Does Iraq even matter anymore?  We Westerners have a blazingly short attention span when it comes to kicking over other countries.   Canadians were focused on Iraq for a while when Jean Chretien declined Bush's invitation to join the party (for which that moron, Stephen Harper roundly condemned not just Chretien but Canada itself).   Then there was the conquest and the looting.  Abu Ghraib sent us into a state of high dudgeon, although we were just a tad sanctimonious about it.   Then there was the online execution of Saddam Hussein and, with that, we began to turn the page.   At the 11th hour, Bush threw in his star quarterback, David Petraeus, for the Hail Mary play, the Surge, that supposedly clinched the game in the dying seconds.

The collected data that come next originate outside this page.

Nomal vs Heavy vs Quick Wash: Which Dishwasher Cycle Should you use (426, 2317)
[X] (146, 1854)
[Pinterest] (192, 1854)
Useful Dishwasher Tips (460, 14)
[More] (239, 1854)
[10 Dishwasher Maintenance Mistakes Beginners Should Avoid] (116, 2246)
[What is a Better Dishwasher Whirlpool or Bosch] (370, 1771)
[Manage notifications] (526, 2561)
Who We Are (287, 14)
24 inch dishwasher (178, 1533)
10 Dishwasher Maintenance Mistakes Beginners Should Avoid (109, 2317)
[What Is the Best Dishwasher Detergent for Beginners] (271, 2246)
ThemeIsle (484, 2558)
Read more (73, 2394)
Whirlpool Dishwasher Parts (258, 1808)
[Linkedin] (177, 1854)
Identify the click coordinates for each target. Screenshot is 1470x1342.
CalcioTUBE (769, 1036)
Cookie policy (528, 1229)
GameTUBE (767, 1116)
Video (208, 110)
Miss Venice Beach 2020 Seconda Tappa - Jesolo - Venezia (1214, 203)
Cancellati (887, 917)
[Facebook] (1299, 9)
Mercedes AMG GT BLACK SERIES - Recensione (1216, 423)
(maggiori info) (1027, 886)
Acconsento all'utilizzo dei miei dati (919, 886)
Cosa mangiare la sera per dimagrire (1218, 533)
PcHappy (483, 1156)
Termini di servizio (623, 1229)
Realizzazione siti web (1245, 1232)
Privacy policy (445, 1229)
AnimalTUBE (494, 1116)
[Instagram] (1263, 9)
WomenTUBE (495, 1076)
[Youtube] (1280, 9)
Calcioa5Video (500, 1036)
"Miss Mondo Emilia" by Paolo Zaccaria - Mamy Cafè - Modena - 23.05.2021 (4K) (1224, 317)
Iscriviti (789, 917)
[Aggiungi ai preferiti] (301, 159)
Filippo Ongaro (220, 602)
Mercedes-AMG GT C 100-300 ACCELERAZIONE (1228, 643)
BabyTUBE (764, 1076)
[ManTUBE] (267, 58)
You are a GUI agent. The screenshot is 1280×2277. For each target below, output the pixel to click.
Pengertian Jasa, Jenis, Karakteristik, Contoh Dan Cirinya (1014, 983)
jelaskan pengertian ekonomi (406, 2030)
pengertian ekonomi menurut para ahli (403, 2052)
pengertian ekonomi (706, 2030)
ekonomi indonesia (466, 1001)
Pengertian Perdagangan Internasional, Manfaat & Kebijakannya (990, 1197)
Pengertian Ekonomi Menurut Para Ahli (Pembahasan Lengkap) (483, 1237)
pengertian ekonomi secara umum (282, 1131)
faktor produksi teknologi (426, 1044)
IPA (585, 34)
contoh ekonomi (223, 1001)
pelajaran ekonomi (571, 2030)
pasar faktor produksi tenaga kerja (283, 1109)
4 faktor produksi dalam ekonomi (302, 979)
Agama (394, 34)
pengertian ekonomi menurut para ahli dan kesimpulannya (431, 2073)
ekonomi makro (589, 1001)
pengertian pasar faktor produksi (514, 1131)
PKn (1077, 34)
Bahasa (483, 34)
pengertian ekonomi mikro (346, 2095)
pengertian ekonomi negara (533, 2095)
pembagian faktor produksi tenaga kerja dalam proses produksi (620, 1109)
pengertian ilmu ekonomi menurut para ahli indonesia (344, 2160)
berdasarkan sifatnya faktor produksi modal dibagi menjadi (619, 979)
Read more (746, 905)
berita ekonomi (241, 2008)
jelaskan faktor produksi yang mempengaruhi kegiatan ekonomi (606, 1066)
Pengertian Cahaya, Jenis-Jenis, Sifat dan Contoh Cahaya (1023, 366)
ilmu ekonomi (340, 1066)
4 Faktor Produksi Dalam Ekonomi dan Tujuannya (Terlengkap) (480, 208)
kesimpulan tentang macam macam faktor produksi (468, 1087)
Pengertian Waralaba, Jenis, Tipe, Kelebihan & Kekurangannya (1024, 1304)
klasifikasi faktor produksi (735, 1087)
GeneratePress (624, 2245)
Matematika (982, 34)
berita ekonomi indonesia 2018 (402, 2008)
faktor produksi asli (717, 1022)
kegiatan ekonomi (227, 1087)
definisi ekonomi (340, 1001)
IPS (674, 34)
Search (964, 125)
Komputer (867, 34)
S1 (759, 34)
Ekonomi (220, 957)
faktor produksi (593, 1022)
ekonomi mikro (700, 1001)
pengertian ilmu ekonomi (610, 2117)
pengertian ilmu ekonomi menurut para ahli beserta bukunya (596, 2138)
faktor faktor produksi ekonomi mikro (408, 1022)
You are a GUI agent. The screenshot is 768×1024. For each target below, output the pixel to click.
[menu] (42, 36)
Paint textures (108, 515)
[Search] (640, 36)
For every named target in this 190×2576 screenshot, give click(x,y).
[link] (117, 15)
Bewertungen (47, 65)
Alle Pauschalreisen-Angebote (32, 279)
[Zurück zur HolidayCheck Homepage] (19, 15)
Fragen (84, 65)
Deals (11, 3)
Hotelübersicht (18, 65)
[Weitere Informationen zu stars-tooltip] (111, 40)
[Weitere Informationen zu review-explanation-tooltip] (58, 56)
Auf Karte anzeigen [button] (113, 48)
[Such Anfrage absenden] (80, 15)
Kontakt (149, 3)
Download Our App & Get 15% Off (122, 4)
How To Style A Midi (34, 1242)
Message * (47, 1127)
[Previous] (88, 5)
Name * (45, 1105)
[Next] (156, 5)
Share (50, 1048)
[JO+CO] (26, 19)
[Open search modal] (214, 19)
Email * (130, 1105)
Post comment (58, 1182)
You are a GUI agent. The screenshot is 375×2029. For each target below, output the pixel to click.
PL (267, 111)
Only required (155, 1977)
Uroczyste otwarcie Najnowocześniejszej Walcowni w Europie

Now it's becoming apparent the Surge was mainly smoke and mirrors.  As discussed here yesterday, "In Baghdad It's 2007 Again," the targeted assassination of Iraqi police and security officials has resumed in Baghdad.  Moqtada al Sadr is back from Iran.  Al Qaeda is resurgent.  The Kurds are becoming insistent on gaining autonomy over Kirkuk and its massive oilfields.   And the cornerstone of the Surge, the Sunni resistance is changing sides once again.   The Sunni problem is discussed in today's New York Times:

Although there are no firm figures, security and political officials say hundreds of the well-disciplined fighters — many of whom have gained extensive knowledge about the American military — appear to have rejoined Al Qaeda in Mesopotamia.  Beyond that, officials say that even many of the Awakening fighters still on the Iraqi government payroll, possibly thousands of them, covertly aid the insurgency. 
 
The Awakening members’ switch in loyalties poses a new threat to Iraq’s tenuous social and political balance during the country’s ongoing political crisis and as the United States military prepares to withdraw next year.


“The Awakening doesn’t know what the future holds because it is not clear what the government intends for them,” said Nathum al-Jubouri, a former Awakening Council leader in Salahuddin Province who recently quit the organization.


“At this point, Awakening members have two options: Stay with the government, which would be a threat to their lives, or help Al Qaeda by being a double agent,” he said. “The Awakening is like a database for Al Qaeda that can be used to target places that had been out of reach before.”

Think of all the lives taken, by some accounts over a hundred thousand civilians, the million plus Iraqis displaced, America's thousands of casualties and the trillion dollars plus of borrowed money Washington squandered on this Iraq venture.   Was hanging one despot really worth all those lives, all that treasure?  Madness.

1 comment:

  1. It is sickening. They destroyed everything so that they can rebuild in such a way to line the pockets of US and other allied contractors.

    Those who called for regime change made out like thieves. Meanwhile all those killed and maimed on both sides of this illegal invasion remain no better, if not horribly worse, than when this whole debacle started.